You will also learn how to prepare your body, mind and voice before rehearsing and performing. You may study stage combat, physical theatre and dance. You will learn how to approach a play or text and learn all the different acting styles used to interpret your work. You will be looking at historical theatre in addition to contemporary practitioners, playwrights and styles.
You will be trained to act in front of the camera and also on microphone technique. You will also be taught how to critique your own work in addition to that of your fellow performers.
Any good drama school worth it’s salt, will also help you prepare for the professional world of acting. There is the audition technique to conquer, knowledge of how to market yourself and even help on how to get an agent. Usually a drama school will stage a final showcase where you can invite agents and theatre professionals to see your work.
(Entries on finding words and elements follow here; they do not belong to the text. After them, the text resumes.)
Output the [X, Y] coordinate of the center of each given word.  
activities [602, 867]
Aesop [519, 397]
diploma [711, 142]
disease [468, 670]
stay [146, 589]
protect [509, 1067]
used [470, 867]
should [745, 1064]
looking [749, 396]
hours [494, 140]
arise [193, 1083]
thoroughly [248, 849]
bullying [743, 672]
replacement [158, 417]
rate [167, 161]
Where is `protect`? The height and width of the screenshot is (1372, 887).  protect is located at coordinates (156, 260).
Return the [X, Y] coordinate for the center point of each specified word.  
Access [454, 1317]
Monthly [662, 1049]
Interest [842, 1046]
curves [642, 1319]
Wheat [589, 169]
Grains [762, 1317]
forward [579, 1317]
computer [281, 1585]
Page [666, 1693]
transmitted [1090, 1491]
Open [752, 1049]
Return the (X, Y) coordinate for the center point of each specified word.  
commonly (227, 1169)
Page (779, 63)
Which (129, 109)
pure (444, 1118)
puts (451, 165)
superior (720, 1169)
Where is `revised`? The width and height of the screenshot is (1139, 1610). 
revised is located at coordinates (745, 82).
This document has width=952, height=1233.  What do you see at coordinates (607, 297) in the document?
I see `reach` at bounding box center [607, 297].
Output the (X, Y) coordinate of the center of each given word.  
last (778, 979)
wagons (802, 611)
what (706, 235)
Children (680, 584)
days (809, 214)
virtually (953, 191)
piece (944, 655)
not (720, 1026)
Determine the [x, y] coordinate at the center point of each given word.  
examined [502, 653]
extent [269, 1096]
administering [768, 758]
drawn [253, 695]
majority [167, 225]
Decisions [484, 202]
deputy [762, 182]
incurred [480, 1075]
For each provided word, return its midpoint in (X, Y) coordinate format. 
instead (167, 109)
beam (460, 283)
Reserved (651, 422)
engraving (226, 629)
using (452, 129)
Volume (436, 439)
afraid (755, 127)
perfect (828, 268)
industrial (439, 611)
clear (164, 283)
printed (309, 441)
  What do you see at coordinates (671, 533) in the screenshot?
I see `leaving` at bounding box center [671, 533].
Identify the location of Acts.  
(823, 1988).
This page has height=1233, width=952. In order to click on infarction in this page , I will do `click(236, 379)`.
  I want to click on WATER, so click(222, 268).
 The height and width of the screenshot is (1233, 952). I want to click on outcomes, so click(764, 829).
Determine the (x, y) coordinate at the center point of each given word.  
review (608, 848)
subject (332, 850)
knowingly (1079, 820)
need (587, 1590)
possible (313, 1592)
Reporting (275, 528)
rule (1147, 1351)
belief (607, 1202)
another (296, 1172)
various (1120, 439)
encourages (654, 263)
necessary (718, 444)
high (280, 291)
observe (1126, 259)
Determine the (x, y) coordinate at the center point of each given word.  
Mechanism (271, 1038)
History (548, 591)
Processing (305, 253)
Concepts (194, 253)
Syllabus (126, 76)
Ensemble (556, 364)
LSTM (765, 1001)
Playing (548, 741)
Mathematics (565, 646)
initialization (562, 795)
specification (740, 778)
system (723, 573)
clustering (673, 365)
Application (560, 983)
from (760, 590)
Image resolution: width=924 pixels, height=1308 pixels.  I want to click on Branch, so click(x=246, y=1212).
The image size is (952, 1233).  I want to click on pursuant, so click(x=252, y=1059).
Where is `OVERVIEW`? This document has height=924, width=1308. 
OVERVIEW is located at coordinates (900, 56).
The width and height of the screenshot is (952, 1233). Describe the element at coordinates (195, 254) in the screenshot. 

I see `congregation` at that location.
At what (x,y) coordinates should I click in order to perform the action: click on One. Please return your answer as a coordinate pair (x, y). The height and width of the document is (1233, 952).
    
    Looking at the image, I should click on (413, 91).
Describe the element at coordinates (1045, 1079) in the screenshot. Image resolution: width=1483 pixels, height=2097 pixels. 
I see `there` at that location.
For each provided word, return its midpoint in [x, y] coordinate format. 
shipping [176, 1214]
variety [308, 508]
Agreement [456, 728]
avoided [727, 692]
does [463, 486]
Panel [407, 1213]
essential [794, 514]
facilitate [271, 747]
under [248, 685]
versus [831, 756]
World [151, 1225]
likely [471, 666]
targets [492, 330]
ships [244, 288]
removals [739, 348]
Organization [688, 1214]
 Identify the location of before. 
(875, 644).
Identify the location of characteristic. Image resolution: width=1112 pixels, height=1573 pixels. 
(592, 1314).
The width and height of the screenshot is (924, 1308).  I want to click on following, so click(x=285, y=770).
Acting for collaborative and devised theatre.
These type of courses are good for the actor who wants to learn and train in theatre but wishes to use the skills to create their own original theatre work or maybe produce performances which are staged ‘outside of the theatre’. The devising actor may also want to create their own theatre for educational purposes. Devised theatre is created as a collaboration rather than from one source or from an individual writer. It can be created using improvisation like the work of Mike Leigh for example. Many theatre pieces and film works have been created using this method.
The student actor on a devising theatre course is usually asked to experiment with ideas and techniques to help them discover their own creative voice. Recently in 2011, a group of recently graduated students from Central took SOLD (a play they devised as part of the course) to the Edinburgh Fringe and won the Amnesty International Award and a Media Award from the Human Trafficking Foundation. This type of ‘new theatre’ is becoming more and more popular and is being shown not only on stage but on screen.
The devising drama school may also offer a course that introduces the student to a variety of methods for devising theatre in group contexts. There will no doubt be an historical look into devised theatre and practitioners that have done so like Jerzy Grotowski, Peter Brook and Joan Littlewood of the Theatre Workshop.
The course may also introduce the student to the aspects of theatre production like lighting design, stage design, costume and props. A theatre devisor will need an insight to all the elements of putting on a production from start to finish.
The backbone to all this training will be an insight to the work of the actor themselves. You will learn how to prepare yourself physically and vocally. You will learn how to approach a text, dissect it and create your own interpretation. You will get to understand that any object can be used as inspiration, from artwork, letters, photographs and recordings.
Students will more than likely take their work out to community groups, schools and prisons. Like Bertolt Brecht, you will learn how a didactic theatre piece can reach and inspire an audience that are not familiar to the theatre and it’s techniques.